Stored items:
━━━━━━━━━━

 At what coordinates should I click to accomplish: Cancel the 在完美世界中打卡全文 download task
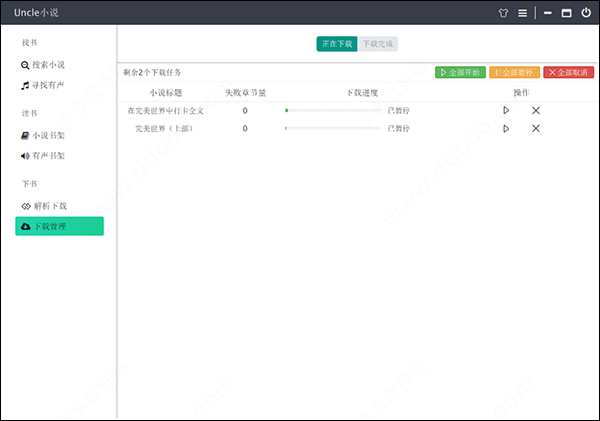click(x=536, y=110)
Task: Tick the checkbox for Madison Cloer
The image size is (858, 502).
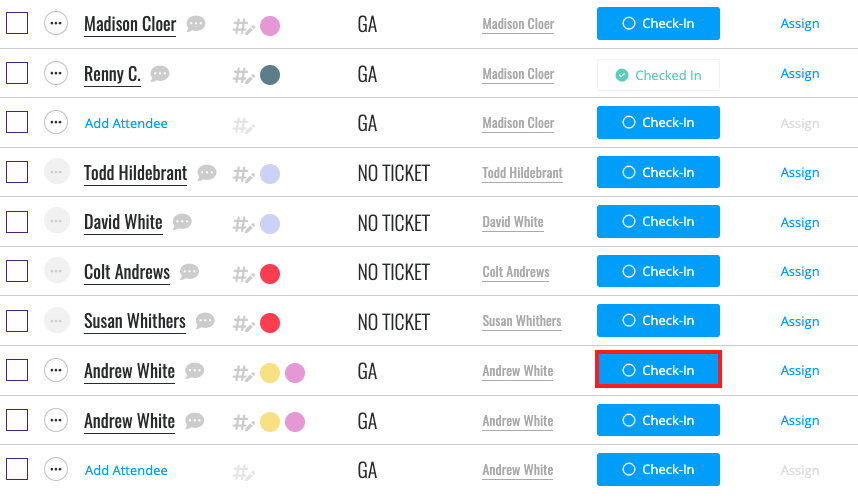Action: click(17, 24)
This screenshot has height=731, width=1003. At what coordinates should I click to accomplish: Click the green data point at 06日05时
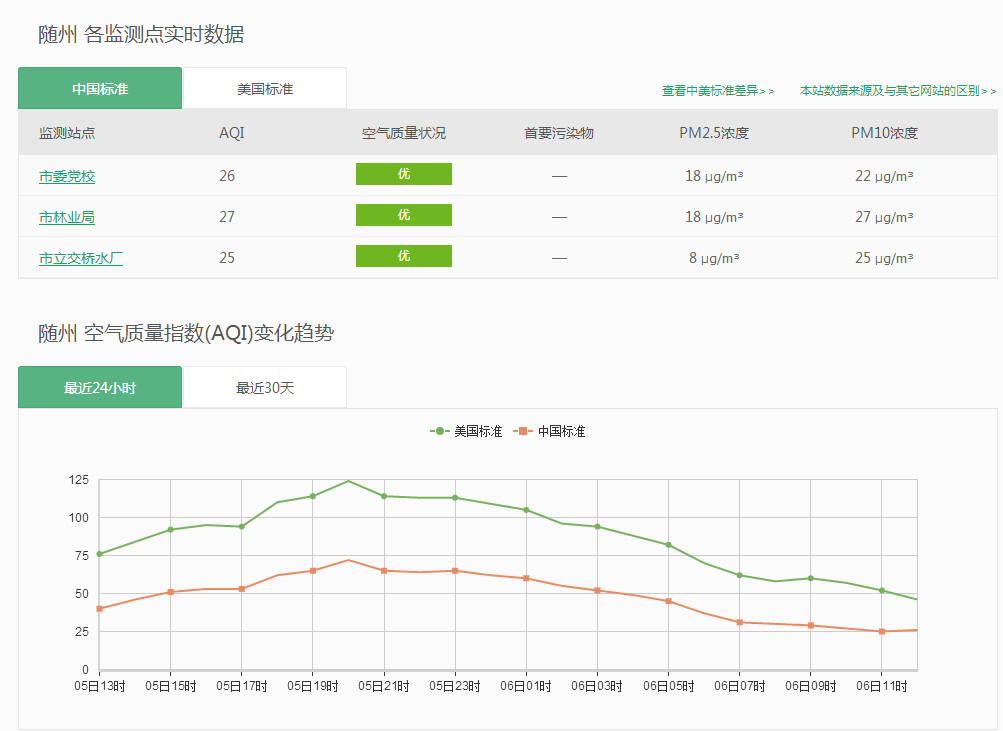click(668, 544)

━━━━━━━━━━

How to complete this task >>
Restate word for word the lines running from the one with "The image size is (858, 502)." to the end of the entries; pictures are to be left out.

Solution to the problem >>
The image size is (858, 502).
Action: click(17, 24)
This screenshot has height=731, width=1003. At what coordinates should I click to accomplish: Click the green data point at 06日05时
click(668, 544)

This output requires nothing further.